Eine informatische Grundbildung sollen alle Schülerinnen und Schüler möglichst früh erhalten. Bereits in der 6. Klasse werden sie an das Arbeiten am Computer herangeführt. Dabei werden sie an die vermehrte Mediennutzung herangeführt und ihnen die sinnvolle Nutzung begreiflich gemacht. Unsere Schule wurde im Rahmen des Landesprogramms ausgezeichnet.

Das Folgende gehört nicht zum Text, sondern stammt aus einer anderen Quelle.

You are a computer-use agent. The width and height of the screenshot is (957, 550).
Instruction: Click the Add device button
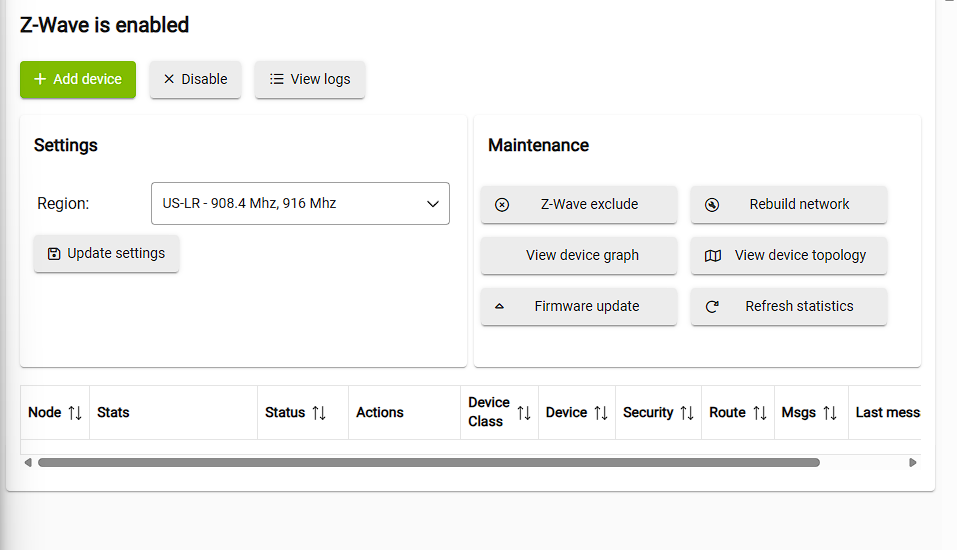(x=78, y=79)
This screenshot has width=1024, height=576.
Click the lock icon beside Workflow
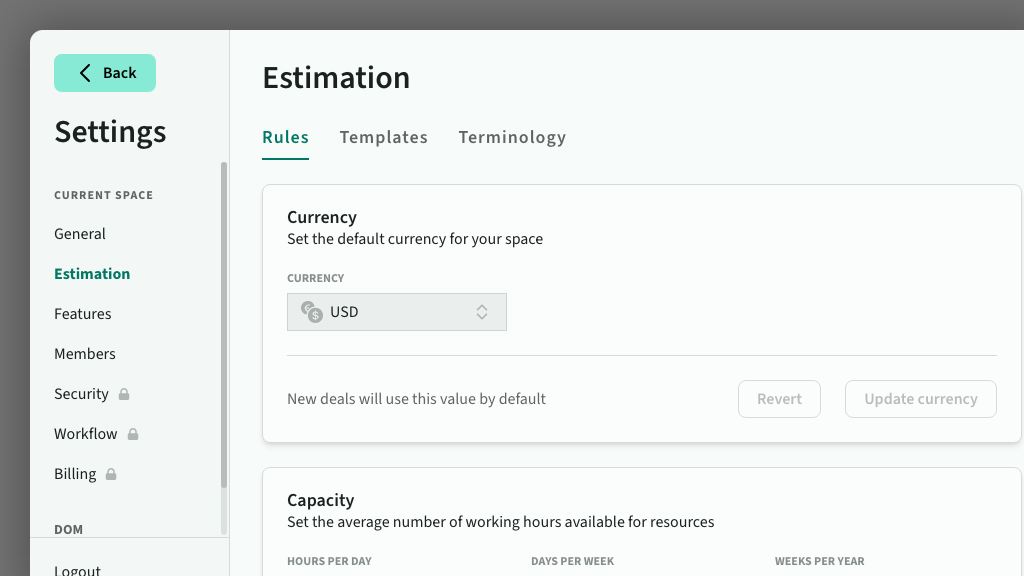pyautogui.click(x=133, y=434)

Nähere Informationen zum Landesprogramm finden Sie auf der Homepage von "Medienkompetenz macht Schule"
Für den Bildungsgang „Berufsreife“ wird ab der Klassenstufe 7 die Berufsorientierung im Mittelpunkt stehen.
Berufswahlunterricht unter Einbeziehung des Berufsberaters der Arbeitsagentur, Betriebserkundungen und Betriebspraktika in den Klassen 8-10 führen die Schüler zur Berufs- und Arbeitswelt hin und erleichtern ihnen ihre Berufswahl. Berufswahlbegleiter unterstützen die Schülerinnen und Schüler.
Die Orientierungsstufe
In der Orientierungsstufe ist die maximale Klassengröße auf 25 Schülerinnen und Schüler begrenzt. Dies ermöglicht die individuelle Förderung jeder Schülerin und jedes Schülers z. B. durch Kleingruppenarbeit und Binnendifferenzierung. Wir sind zur Zeit in der Lage, in den Hauptfächern eine Klasse temporär mit zwei Lehrkräften zu betreuen und somit optimale Fördermöglichkeiten für alle Schülerinnen und Schüler zu schaffen.

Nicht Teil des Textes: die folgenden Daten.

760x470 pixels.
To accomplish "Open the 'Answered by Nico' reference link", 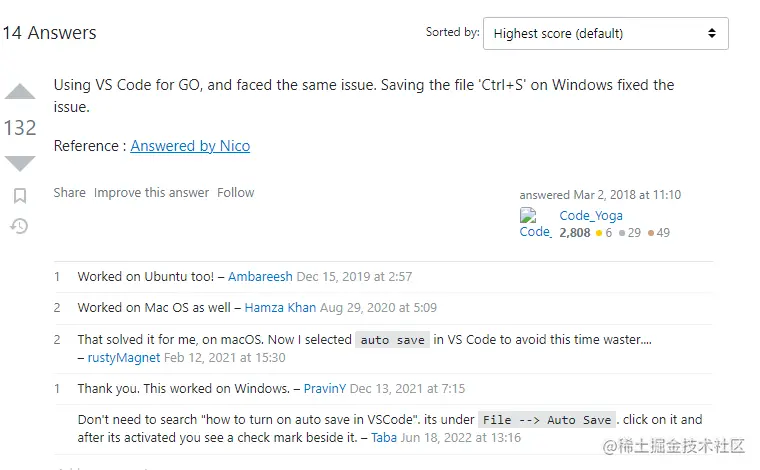I will (190, 146).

Wichtige pädagogische Elemente sind:

  • Integrationstage
  • Schülerpaten
  • Methodentraining
  • Soziales Lernen mit Unterstützung unserer Schulsozialarbeiter
  • Zusammenarbeit zwischen Schule und Elternhaus
  • Förderangebote

  • Selbstverständlich wird es möglich sein, am Ende eines Schuljahres die Bildungsgänge - je nach Lernfortschritt - zu wechseln. Die Entscheidungen über eine Einstufung nach der Orientierungsstufe erfolgt nach intensiver Beobachtung der Schülerinnen und Schüler durch die Klassenkonferenz.